╭─ SUPPLIED INFORMATION

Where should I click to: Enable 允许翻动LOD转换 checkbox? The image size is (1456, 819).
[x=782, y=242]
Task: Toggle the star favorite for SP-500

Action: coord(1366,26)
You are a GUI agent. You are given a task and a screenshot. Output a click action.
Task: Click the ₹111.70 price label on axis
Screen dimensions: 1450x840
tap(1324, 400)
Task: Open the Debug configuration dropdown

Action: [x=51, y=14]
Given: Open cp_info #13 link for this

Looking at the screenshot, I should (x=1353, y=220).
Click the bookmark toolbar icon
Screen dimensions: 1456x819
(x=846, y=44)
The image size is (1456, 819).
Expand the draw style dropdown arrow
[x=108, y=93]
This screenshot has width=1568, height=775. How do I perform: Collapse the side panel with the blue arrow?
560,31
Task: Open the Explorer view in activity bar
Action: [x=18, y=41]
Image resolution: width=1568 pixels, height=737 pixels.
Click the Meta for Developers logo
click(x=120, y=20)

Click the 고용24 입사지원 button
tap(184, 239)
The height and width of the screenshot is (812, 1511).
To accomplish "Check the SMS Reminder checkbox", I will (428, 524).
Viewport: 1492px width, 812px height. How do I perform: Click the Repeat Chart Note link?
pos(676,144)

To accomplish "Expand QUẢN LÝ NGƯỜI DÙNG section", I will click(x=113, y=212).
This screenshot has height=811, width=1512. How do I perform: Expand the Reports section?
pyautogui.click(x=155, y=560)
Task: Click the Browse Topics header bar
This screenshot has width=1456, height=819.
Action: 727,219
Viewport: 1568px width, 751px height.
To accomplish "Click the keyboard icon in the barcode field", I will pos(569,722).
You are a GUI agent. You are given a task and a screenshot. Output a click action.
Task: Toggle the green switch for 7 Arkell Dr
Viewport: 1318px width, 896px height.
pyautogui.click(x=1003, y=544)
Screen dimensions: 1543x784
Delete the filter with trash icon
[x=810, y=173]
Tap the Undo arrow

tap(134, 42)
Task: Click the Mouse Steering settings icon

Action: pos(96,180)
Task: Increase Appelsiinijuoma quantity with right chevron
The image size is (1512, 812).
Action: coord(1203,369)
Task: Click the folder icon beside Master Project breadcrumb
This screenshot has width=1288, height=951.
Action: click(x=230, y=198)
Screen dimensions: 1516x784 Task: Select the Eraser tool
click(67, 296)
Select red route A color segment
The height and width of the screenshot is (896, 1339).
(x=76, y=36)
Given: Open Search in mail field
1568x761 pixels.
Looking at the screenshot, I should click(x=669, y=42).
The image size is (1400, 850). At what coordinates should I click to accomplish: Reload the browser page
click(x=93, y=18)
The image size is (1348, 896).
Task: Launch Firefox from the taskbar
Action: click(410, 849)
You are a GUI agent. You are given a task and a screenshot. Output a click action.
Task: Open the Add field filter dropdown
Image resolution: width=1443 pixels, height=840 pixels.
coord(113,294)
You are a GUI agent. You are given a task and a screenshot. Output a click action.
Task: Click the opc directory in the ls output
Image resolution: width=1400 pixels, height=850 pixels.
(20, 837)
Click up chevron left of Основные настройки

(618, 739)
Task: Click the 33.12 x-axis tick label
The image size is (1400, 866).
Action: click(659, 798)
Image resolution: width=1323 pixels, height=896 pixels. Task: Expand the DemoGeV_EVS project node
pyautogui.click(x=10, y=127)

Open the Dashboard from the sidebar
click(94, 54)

╰─

TASK REQUIREMENTS — Retype all of the data exactly. Leave nothing out.

TASK RESPONSE —
Where should I click to: Enable 允许翻动LOD转换 checkbox? The image size is (1456, 819).
[x=782, y=242]
Task: Toggle the star favorite for SP-500

Action: coord(1366,26)
You are a GUI agent. You are given a task and a screenshot. Output a click action.
Task: Click the ₹111.70 price label on axis
Screen dimensions: 1450x840
tap(1324, 400)
Task: Open the Debug configuration dropdown

Action: [x=51, y=14]
Given: Open cp_info #13 link for this

Looking at the screenshot, I should (x=1353, y=220).
Click the bookmark toolbar icon
Screen dimensions: 1456x819
(x=846, y=44)
The image size is (1456, 819).
Expand the draw style dropdown arrow
[x=108, y=93]
This screenshot has width=1568, height=775. How do I perform: Collapse the side panel with the blue arrow?
560,31
Task: Open the Explorer view in activity bar
Action: [x=18, y=41]
Image resolution: width=1568 pixels, height=737 pixels.
Click the Meta for Developers logo
click(x=120, y=20)

Click the 고용24 입사지원 button
tap(184, 239)
The height and width of the screenshot is (812, 1511).
To accomplish "Check the SMS Reminder checkbox", I will (428, 524).
Viewport: 1492px width, 812px height. How do I perform: Click the Repeat Chart Note link?
pos(676,144)

To accomplish "Expand QUẢN LÝ NGƯỜI DÙNG section", I will click(x=113, y=212).
This screenshot has height=811, width=1512. How do I perform: Expand the Reports section?
pyautogui.click(x=155, y=560)
Task: Click the Browse Topics header bar
This screenshot has width=1456, height=819.
Action: 727,219
Viewport: 1568px width, 751px height.
To accomplish "Click the keyboard icon in the barcode field", I will pos(569,722).
You are a GUI agent. You are given a task and a screenshot. Output a click action.
Task: Toggle the green switch for 7 Arkell Dr
Viewport: 1318px width, 896px height.
pyautogui.click(x=1003, y=544)
Screen dimensions: 1543x784
Delete the filter with trash icon
[x=810, y=173]
Tap the Undo arrow

tap(134, 42)
Task: Click the Mouse Steering settings icon

Action: pos(96,180)
Task: Increase Appelsiinijuoma quantity with right chevron
The image size is (1512, 812).
Action: coord(1203,369)
Task: Click the folder icon beside Master Project breadcrumb
This screenshot has width=1288, height=951.
Action: click(x=230, y=198)
Screen dimensions: 1516x784 Task: Select the Eraser tool
click(67, 296)
Select red route A color segment
The height and width of the screenshot is (896, 1339).
(x=76, y=36)
Given: Open Search in mail field
1568x761 pixels.
Looking at the screenshot, I should click(x=669, y=42).
The image size is (1400, 850). At what coordinates should I click to accomplish: Reload the browser page
click(x=93, y=18)
The image size is (1348, 896).
Task: Launch Firefox from the taskbar
Action: click(410, 849)
You are a GUI agent. You are given a task and a screenshot. Output a click action.
Task: Open the Add field filter dropdown
Image resolution: width=1443 pixels, height=840 pixels.
coord(113,294)
You are a GUI agent. You are given a task and a screenshot. Output a click action.
Task: Click the opc directory in the ls output
Image resolution: width=1400 pixels, height=850 pixels.
(20, 837)
Click up chevron left of Основные настройки

(618, 739)
Task: Click the 33.12 x-axis tick label
The image size is (1400, 866).
Action: click(659, 798)
Image resolution: width=1323 pixels, height=896 pixels. Task: Expand the DemoGeV_EVS project node
pyautogui.click(x=10, y=127)

Open the Dashboard from the sidebar
click(94, 54)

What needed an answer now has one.